Sensors & Transducers


Four questions to ask when ­choosing a vision solution

February 2019 Sensors & Transducers

Many users find vision systems challenging and it can be difficult to know where to start, but there are some simple steps that can help to match the right vision solution to an application. This article describes four questions to ask to help clarify the application requirements.

Vision sensors and smart cameras are some of the most accessible vision technologies, especially for those just getting started with implementing vision solutions in their manufacturing processes. The following questions can help evaluate the application requirements before making a decision:

1. What is the speed of the application? It is important to verify that the vision solution is suited to the speed of the application. The more conditions that need to be inspected, the longer the inspections will take.

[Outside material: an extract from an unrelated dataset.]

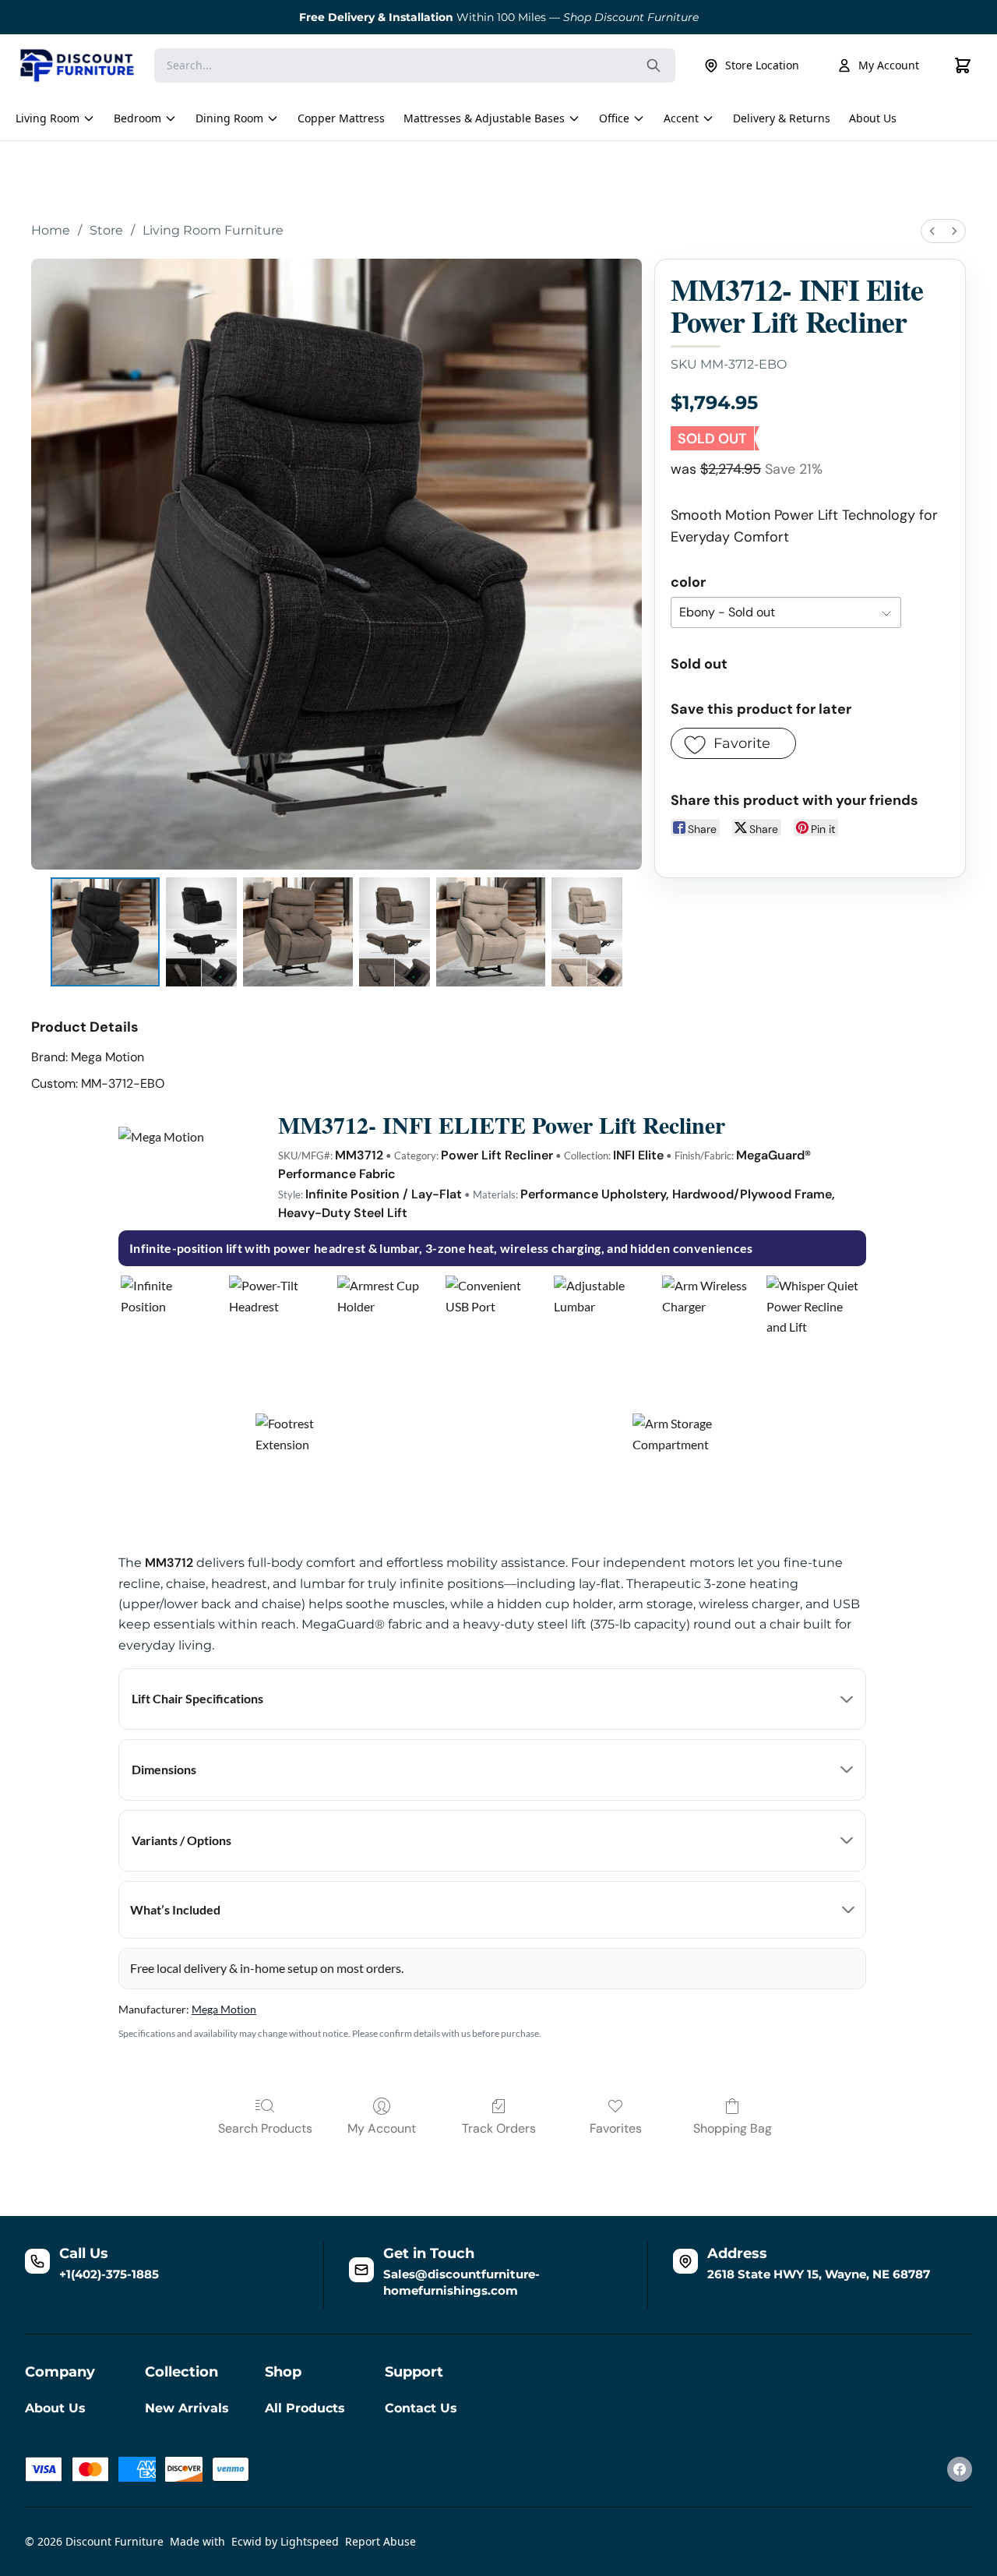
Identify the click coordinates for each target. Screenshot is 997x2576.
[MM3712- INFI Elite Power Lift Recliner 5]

2. What is the distance from object to sensor? How far away from the objects will the sensor be mounted? A vision sensor should typically be mounted less than 300 mm away from the target. For further distances, a higher-end system may be required.

3. What size objects are being inspected? Make sure that the object(s) fit within the viewing window of the vision sensor. Note that vision sensors have a more limited field of view compared to more expensive vision solutions. Therefore, vision sensors work best for small parts, or assemblies with small quantities of parts. If a wider field of view is needed, a smart camera may be a better option, offering more functionality while still being easy to commission and use.

4. What conditions are being inspected? This is the question where many people struggle when getting started with vision. They know they are looking for a ‘good’ condition, but what counts as good? What are the true pass/fail requirements? For this, evaluate the tolerance for less than perfect parts. One way to do this is to find the ‘best’ bad’part and the ‘worst’ good part and set the tolerances for the sensor at both ends of the spectrum. Setting tolerances is essential for any vision application and will help ensure minimum wastage of parts and material through rejecting parts that should be considered passable – or allowing parts through that should have been rejected.

Next steps

After answering these questions, the next step is to try out a solution. Every vision application is unique, and it is best to try out the device under real-world conditions to make sure it works for the application. Finally, partner with a manufacturer that offers both vision sensors and smart cameras, which makes it simpler to upgrade if needed.